:: Records shown

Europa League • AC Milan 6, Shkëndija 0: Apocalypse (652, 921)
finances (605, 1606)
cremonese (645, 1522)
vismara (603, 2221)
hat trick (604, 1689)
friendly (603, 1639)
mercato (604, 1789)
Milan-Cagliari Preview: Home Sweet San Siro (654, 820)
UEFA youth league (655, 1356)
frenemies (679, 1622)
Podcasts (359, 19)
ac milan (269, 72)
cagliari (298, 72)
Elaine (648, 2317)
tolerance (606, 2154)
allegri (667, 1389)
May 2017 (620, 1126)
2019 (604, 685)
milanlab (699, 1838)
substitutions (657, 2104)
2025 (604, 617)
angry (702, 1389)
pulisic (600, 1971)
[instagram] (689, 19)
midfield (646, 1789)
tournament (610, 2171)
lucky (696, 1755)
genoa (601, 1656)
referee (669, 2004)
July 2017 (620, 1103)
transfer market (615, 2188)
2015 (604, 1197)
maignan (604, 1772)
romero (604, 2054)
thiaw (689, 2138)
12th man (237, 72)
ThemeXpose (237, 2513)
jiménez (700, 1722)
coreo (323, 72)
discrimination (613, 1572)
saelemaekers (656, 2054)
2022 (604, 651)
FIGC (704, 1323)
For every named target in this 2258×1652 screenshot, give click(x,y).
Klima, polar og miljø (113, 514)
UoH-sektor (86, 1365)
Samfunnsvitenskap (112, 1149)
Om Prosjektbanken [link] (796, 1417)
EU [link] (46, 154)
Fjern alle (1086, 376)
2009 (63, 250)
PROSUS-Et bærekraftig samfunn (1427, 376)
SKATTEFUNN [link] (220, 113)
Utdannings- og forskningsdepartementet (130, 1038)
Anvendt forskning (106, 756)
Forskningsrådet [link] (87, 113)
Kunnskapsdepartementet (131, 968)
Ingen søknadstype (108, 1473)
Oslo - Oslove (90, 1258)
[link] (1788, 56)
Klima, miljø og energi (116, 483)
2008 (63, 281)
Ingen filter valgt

::::

Only exact copies of the lines from the one containing "12th man (237, 72)" to the end of the records belong in the answer.

12th man (237, 72)
ThemeXpose (237, 2513)
jiménez (700, 1722)
coreo (323, 72)
discrimination (613, 1572)
saelemaekers (656, 2054)
2022 (604, 651)
FIGC (704, 1323)
For every named target in this 2258×1652 screenshot, give click(x,y).
Klima, polar og miljø (113, 514)
UoH-sektor (86, 1365)
Samfunnsvitenskap (112, 1149)
Om Prosjektbanken [link] (796, 1417)
EU [link] (46, 154)
Fjern alle (1086, 376)
2009 (63, 250)
PROSUS-Et bærekraftig samfunn (1427, 376)
SKATTEFUNN [link] (220, 113)
Utdannings- og forskningsdepartementet (130, 1038)
Anvendt forskning (106, 756)
Forskningsrådet [link] (87, 113)
Kunnskapsdepartementet (131, 968)
Ingen søknadstype (108, 1473)
Oslo - Oslove (90, 1258)
[link] (1788, 56)
Klima, miljø og energi (116, 483)
2008 (63, 281)
Ingen filter valgt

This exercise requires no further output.